Many people in NZ do like to walk around without shoes.
This wouldn't be regarded as correct attire in an office.
But kids often shed footwear as soon as they arrive at school.
It is okay to go barefoot whether inside or outside.
However walking barefoot outside may lead to you stepping on a thorn or something sharp outside and getting injured.
However other than that it's perfectly safe to walk around barefoot and many do so without any issues with myself included.
I hate wearing shoes and prefer to go barefoot as much as possible.
Our feet are not meant to be cooped up in shoes all the time and we need to let our feet rest from shoes.
A disease that you can get when walking around barefoot is Hookworm.
In rare cases you can get a Hookworm Infection from walking around barefoot but it's rare that you will get the Hookworm infection but it's still possible.
People have been walking around barefoot for thousands of years before shoes were invented and they were just fine.
Hookworms are intestinal, blood-feeding, parasitic roundworms that cause types of infection known as helminthiases.
Hookworm infection is found in many parts of the world, and is common in areas with poor access to adequate water, sanitation, and hygiene.
Hookworm infection is mainly acquired by walking barefoot on contaminated soil.
One kind of hookworm can also be transmitted through the ingestion of larvae.

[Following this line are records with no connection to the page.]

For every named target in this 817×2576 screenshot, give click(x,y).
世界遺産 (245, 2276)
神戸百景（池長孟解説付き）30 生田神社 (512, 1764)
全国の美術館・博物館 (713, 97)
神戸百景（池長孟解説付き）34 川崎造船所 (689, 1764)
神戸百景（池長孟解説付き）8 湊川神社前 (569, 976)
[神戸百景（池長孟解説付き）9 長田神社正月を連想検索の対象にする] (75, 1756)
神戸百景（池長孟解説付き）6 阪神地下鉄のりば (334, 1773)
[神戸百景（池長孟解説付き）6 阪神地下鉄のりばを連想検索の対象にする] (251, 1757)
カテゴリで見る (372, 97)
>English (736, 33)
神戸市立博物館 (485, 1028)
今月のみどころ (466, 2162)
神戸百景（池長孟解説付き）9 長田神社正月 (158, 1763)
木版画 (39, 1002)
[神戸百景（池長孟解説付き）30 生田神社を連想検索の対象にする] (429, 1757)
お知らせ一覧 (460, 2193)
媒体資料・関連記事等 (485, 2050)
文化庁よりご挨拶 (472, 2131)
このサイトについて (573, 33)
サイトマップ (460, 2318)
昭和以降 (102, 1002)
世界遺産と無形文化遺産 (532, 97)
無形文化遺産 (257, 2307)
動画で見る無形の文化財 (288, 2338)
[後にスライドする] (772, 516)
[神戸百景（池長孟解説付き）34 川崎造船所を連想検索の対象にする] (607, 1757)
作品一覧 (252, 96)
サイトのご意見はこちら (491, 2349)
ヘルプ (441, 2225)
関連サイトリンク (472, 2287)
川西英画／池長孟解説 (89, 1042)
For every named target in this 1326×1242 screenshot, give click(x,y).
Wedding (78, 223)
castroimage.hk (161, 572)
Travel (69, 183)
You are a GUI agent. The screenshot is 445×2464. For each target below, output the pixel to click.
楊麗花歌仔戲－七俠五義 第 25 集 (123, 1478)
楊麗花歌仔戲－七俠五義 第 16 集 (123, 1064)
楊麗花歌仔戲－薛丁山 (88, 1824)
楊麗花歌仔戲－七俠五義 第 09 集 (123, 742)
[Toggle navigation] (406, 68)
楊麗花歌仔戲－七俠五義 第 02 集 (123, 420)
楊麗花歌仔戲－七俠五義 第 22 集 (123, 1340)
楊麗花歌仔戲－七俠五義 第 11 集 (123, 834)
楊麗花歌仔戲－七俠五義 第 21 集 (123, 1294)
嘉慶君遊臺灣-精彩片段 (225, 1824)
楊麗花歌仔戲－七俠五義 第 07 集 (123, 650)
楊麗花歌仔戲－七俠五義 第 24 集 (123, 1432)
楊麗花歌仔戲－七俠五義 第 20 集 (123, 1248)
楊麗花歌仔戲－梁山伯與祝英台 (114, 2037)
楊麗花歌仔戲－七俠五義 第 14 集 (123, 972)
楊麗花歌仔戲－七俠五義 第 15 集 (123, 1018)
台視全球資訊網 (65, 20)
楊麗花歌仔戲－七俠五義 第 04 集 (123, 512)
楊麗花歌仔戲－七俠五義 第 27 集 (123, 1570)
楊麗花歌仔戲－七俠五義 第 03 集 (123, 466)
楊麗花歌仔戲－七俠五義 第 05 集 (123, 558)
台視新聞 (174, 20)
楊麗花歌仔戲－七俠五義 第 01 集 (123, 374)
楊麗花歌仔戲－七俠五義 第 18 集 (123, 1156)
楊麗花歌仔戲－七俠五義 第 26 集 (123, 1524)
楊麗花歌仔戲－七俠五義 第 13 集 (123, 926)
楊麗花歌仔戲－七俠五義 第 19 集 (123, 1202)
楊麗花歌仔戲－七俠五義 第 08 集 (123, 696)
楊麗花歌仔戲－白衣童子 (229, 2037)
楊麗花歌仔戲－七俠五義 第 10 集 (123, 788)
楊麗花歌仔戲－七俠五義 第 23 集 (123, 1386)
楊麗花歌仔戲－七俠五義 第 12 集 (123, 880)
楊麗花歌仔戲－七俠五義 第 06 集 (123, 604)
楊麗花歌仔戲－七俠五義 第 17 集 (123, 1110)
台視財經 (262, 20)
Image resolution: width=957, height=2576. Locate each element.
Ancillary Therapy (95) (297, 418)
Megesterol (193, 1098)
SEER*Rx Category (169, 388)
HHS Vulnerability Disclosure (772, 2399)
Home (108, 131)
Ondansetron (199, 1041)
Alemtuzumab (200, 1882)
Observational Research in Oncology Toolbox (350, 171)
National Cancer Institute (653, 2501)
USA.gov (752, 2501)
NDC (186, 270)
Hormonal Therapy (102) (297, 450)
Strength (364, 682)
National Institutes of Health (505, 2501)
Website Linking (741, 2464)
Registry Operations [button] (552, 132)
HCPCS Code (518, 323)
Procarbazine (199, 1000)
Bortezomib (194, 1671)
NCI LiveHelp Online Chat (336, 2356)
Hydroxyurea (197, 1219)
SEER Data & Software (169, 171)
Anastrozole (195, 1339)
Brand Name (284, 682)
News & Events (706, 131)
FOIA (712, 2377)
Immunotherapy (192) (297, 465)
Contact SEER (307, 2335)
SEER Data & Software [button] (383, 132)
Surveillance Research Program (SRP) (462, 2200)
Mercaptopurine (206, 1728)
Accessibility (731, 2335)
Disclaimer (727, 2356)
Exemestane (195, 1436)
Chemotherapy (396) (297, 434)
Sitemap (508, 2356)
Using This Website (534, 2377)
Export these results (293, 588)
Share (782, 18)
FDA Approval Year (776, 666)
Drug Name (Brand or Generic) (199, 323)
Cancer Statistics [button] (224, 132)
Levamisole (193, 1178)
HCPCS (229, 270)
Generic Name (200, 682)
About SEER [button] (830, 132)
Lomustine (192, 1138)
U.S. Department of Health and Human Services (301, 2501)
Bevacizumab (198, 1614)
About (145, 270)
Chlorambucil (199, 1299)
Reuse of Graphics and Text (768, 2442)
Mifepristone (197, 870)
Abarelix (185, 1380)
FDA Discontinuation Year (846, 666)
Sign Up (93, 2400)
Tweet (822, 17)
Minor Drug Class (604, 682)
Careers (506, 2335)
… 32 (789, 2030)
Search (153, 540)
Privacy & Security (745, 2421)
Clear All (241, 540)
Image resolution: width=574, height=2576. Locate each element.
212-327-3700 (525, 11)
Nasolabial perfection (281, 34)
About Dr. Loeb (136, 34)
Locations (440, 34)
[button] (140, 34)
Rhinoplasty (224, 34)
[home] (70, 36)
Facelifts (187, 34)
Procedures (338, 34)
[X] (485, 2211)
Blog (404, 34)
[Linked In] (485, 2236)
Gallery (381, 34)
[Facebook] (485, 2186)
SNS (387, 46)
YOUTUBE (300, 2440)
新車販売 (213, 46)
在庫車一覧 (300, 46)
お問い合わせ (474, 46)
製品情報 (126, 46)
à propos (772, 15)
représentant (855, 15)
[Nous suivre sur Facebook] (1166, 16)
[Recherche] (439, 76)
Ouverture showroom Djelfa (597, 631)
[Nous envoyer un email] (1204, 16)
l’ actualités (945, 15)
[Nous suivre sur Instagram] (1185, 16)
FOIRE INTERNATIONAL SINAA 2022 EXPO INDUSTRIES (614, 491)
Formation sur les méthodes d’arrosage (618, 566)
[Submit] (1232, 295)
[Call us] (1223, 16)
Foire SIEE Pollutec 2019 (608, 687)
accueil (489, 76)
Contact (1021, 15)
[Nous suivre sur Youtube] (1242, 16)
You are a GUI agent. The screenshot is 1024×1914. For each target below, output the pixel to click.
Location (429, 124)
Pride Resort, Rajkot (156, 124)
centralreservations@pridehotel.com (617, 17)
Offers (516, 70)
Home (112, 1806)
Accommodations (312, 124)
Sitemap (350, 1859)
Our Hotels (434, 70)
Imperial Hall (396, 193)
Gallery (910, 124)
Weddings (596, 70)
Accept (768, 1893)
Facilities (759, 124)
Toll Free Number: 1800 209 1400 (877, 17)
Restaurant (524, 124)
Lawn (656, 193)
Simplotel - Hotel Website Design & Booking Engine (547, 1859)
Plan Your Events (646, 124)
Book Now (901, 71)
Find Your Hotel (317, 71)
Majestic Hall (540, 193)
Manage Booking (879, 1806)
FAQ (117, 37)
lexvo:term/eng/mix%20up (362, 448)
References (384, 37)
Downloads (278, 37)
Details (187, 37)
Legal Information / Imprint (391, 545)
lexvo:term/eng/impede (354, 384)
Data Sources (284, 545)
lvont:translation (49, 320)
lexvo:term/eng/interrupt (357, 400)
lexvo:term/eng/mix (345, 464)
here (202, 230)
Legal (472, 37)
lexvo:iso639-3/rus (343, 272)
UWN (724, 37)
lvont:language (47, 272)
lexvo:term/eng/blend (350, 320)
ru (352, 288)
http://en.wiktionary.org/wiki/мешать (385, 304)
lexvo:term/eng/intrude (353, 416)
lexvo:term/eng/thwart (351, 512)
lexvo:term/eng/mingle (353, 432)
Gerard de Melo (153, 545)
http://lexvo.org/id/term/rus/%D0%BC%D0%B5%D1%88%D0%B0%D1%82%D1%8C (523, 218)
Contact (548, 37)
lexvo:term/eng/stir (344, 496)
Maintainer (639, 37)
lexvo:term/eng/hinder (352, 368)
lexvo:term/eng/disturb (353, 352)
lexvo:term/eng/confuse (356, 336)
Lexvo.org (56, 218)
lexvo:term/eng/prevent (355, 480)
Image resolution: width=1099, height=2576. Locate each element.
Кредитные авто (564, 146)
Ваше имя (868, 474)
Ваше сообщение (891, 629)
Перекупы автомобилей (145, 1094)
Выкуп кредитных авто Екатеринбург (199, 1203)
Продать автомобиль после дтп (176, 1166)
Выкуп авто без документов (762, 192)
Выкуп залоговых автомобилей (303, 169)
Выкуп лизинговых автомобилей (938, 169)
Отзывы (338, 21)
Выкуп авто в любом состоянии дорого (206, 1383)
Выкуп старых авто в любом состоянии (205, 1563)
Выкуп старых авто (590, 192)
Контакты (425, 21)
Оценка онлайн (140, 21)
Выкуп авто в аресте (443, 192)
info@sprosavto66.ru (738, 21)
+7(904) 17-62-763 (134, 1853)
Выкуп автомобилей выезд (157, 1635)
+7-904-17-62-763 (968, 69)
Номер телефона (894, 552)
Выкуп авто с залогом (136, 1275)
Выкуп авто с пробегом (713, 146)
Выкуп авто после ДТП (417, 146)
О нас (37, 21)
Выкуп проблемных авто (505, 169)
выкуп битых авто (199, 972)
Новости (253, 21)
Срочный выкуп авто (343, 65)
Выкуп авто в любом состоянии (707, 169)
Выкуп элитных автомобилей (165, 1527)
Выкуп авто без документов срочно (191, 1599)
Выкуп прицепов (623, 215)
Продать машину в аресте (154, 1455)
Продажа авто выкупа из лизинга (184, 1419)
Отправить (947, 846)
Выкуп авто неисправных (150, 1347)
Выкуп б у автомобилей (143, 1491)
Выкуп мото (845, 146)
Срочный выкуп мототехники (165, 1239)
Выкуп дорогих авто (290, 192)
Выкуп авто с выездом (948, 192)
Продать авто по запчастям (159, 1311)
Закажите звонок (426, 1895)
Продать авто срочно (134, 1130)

Most people infected with hookworms have no symptoms.
Walking barefoot also exposes our feet to bacterial and fungal organisms that can infect the skin and nails.
These organisms can lead to infections that change the appearance, odor, and comfort of the foot, such as athlete's foot or fungus.
However in most cases walking around barefoot will cause you no harm.
It's actually more sanitary to walk around barefoot than it is to walk with shoes on.
Somehow people have the idea that bare feet are unsanitary or unsafe.
There is no rational reason to support this myth: The rubber soles of shoes, full of crevices, hold far more dirt and bacteria than the smooth bottom of a foot.
Most dirt that does get on your feet gets brushed off in a few steps.